---- RECORDS FOR PROCESSING

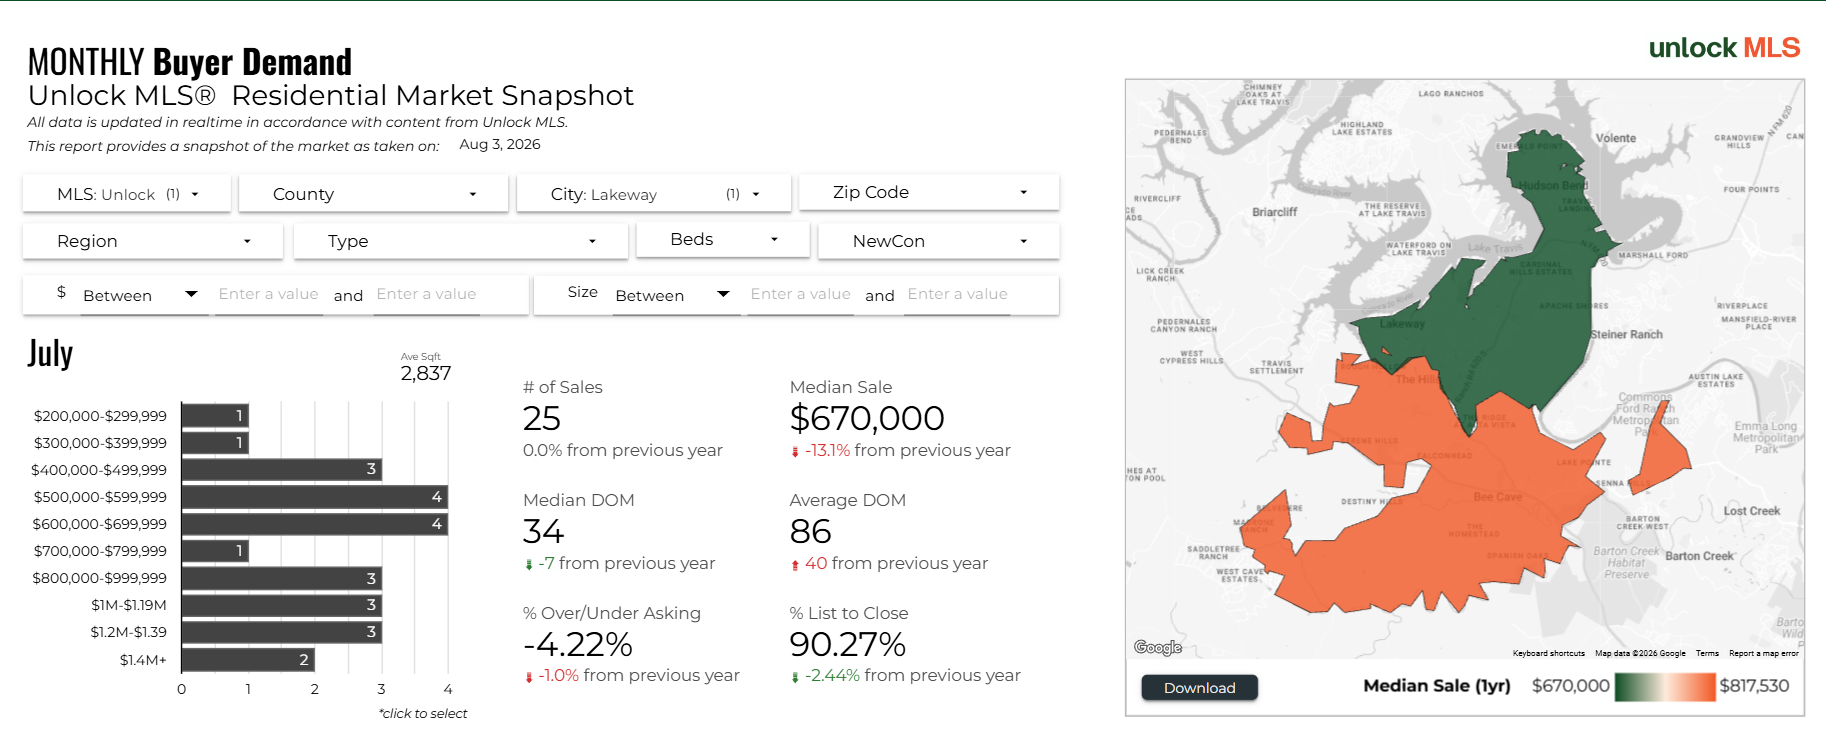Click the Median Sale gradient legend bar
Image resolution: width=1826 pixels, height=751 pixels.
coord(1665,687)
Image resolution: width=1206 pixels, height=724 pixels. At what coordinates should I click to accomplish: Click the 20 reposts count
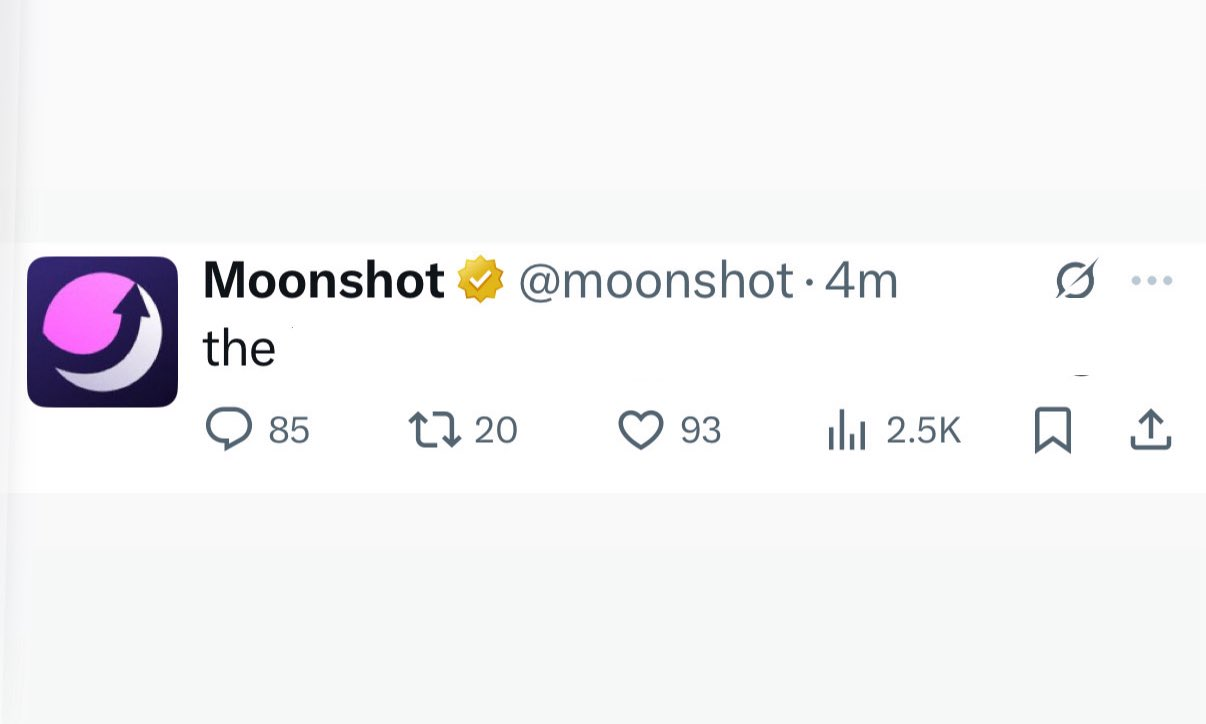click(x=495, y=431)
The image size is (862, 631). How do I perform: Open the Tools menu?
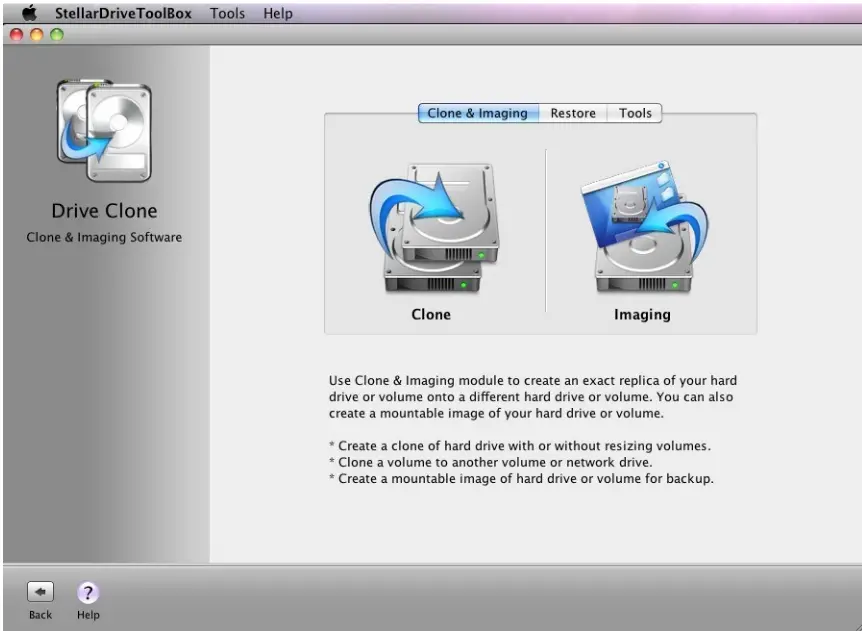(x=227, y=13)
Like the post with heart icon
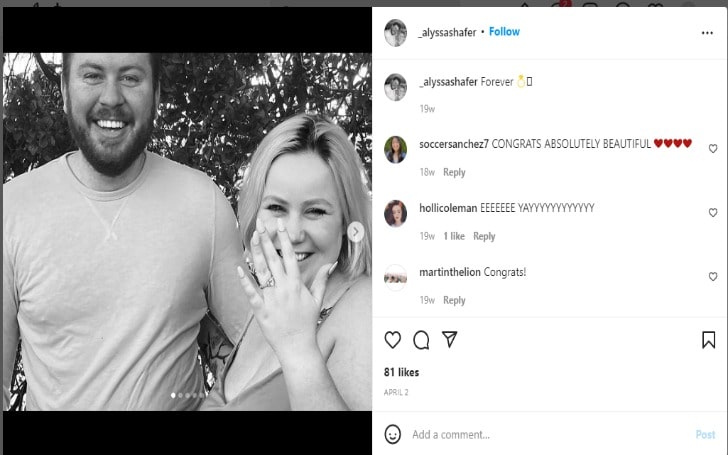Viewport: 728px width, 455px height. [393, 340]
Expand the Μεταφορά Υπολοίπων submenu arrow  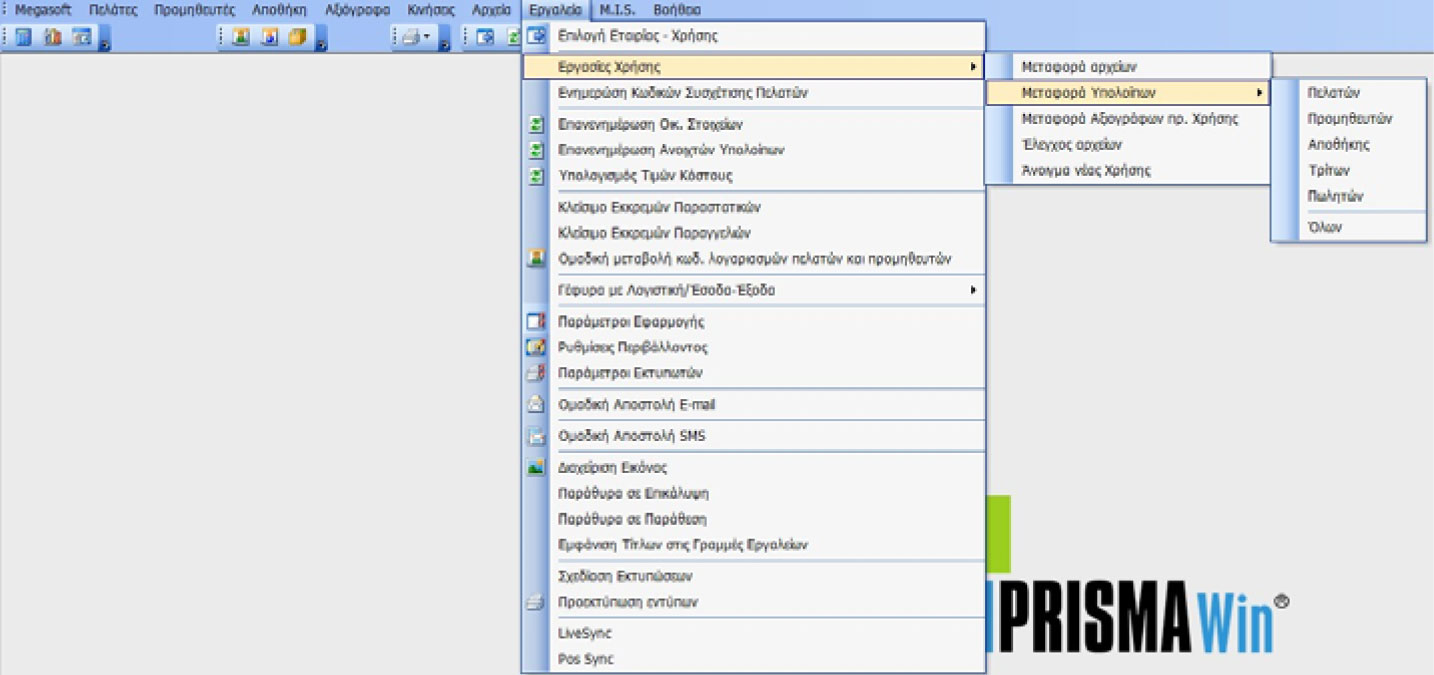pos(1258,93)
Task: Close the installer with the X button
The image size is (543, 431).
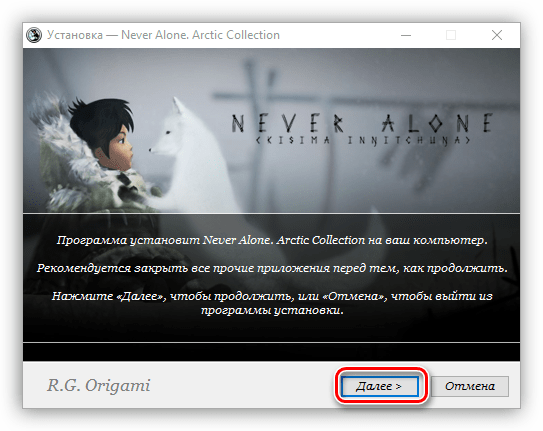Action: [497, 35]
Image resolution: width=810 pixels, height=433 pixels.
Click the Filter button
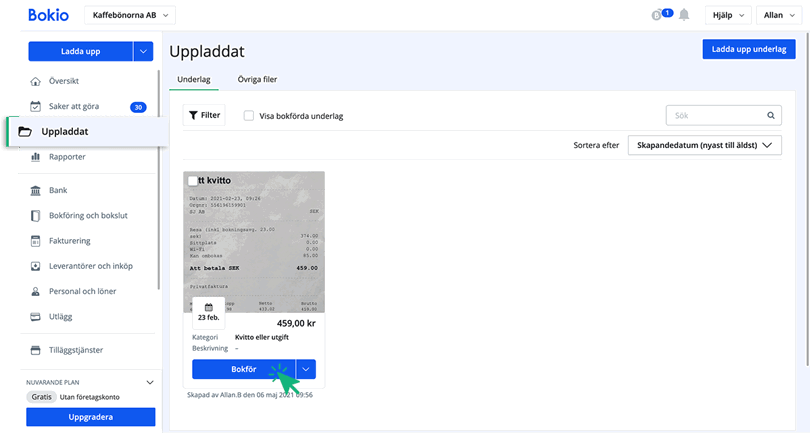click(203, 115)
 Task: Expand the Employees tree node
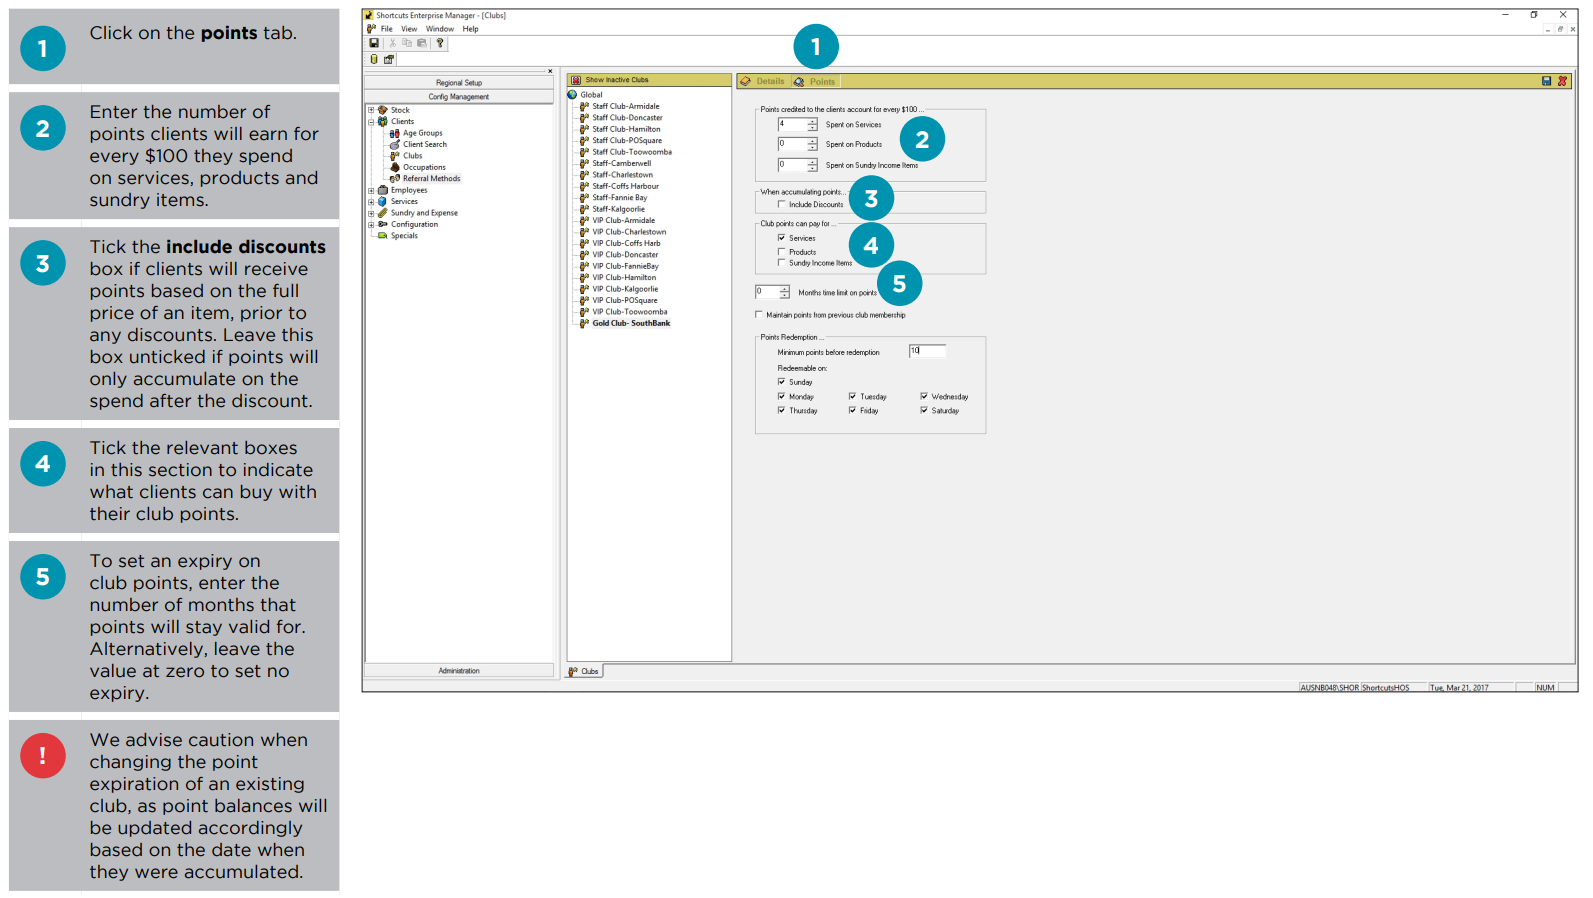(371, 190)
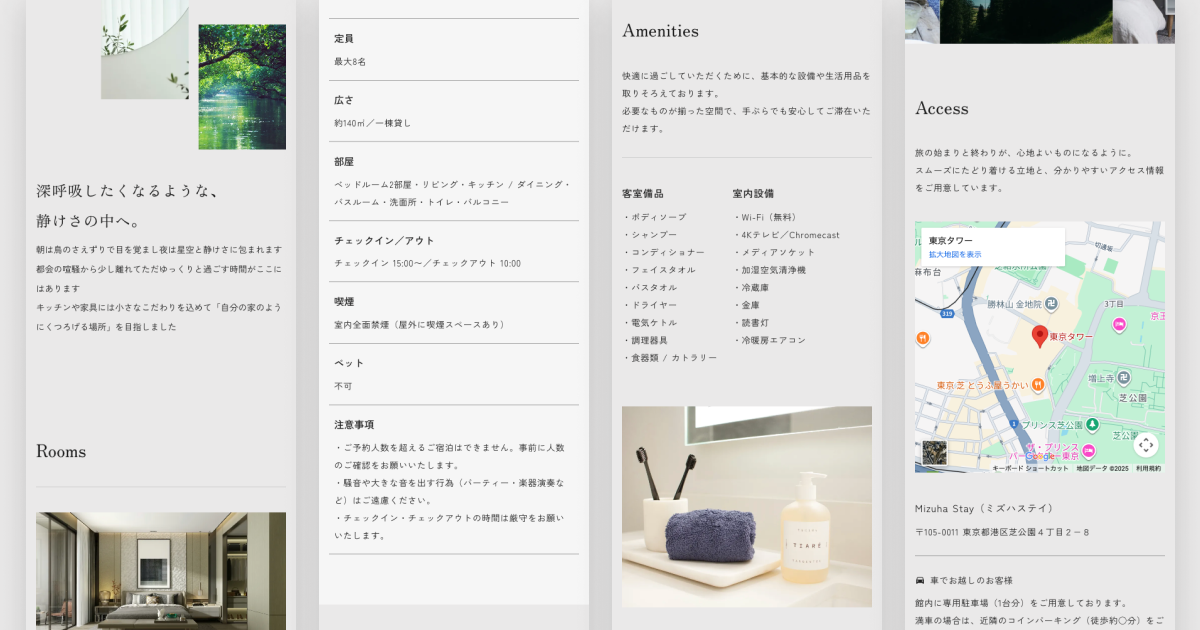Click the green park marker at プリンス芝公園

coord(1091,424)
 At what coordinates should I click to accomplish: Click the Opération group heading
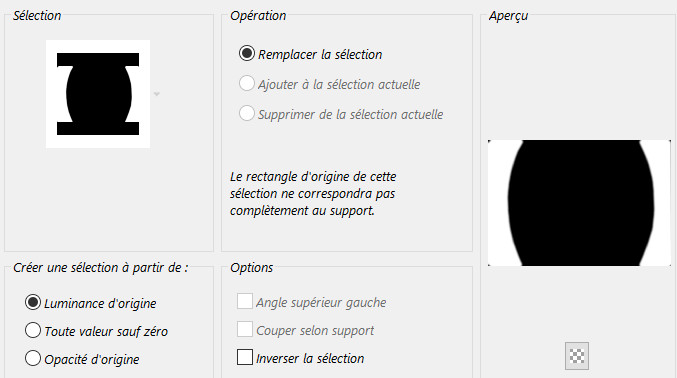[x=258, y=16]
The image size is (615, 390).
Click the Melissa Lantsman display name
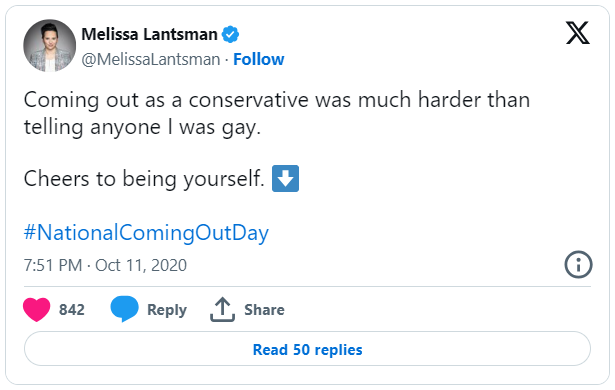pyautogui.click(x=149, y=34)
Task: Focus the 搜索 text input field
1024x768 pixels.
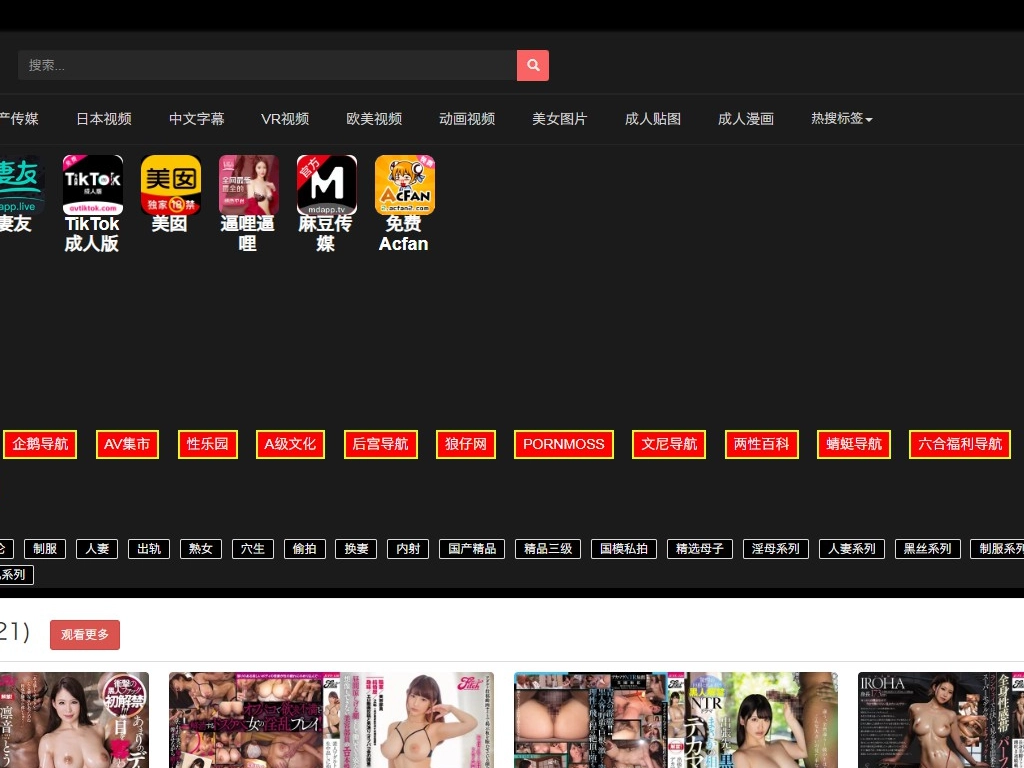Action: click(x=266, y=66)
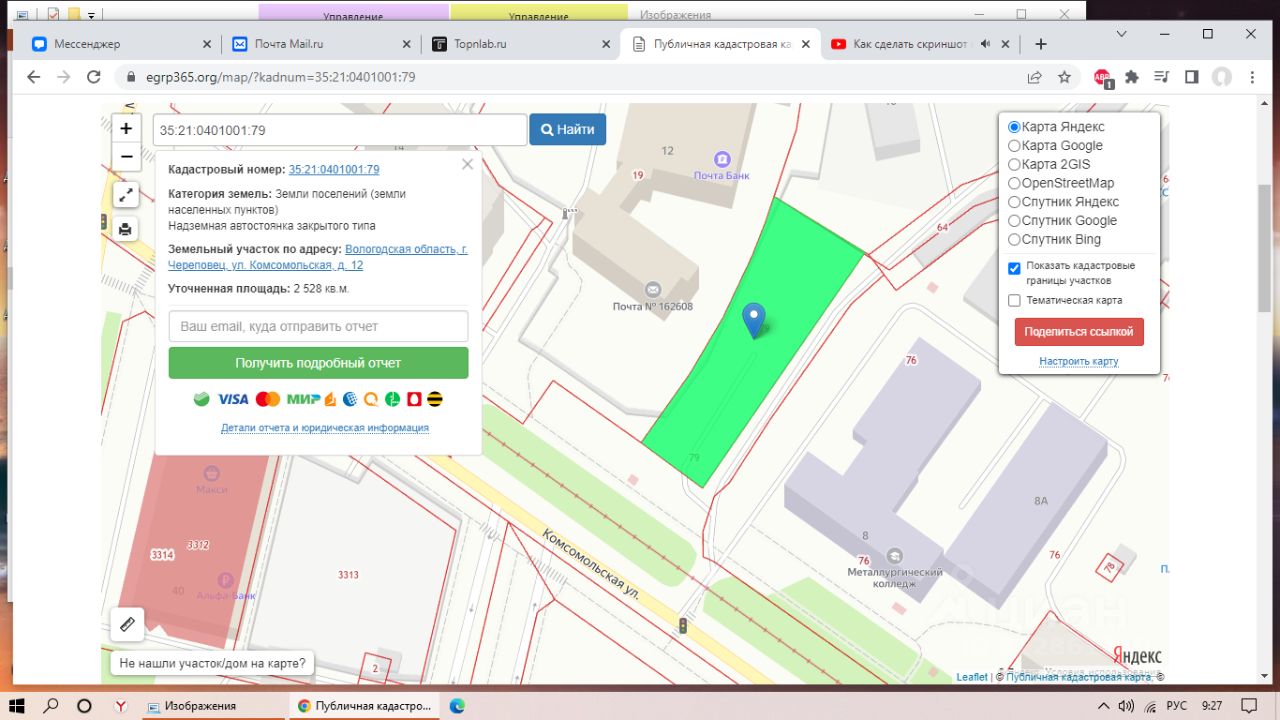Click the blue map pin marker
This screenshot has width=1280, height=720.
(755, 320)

--------

## TASK REQUIREMENTS
Quote verbatim every line starting at the line that contains "Task: Expand the Employees tree node" and ending with the last line of the records; omit all pictures.

## THE ANSWER
 Task: Expand the Employees tree node
(371, 190)
Click the green park marker at プリンス芝公園

coord(1091,424)
 At what coordinates should I click to accomplish: Click the Opération group heading
[x=258, y=16]
The image size is (615, 390).
Click the Melissa Lantsman display name
pyautogui.click(x=149, y=34)
Task: Focus the 搜索 text input field
1024x768 pixels.
Action: click(x=266, y=66)
Click the blue map pin marker
This screenshot has width=1280, height=720.
(755, 320)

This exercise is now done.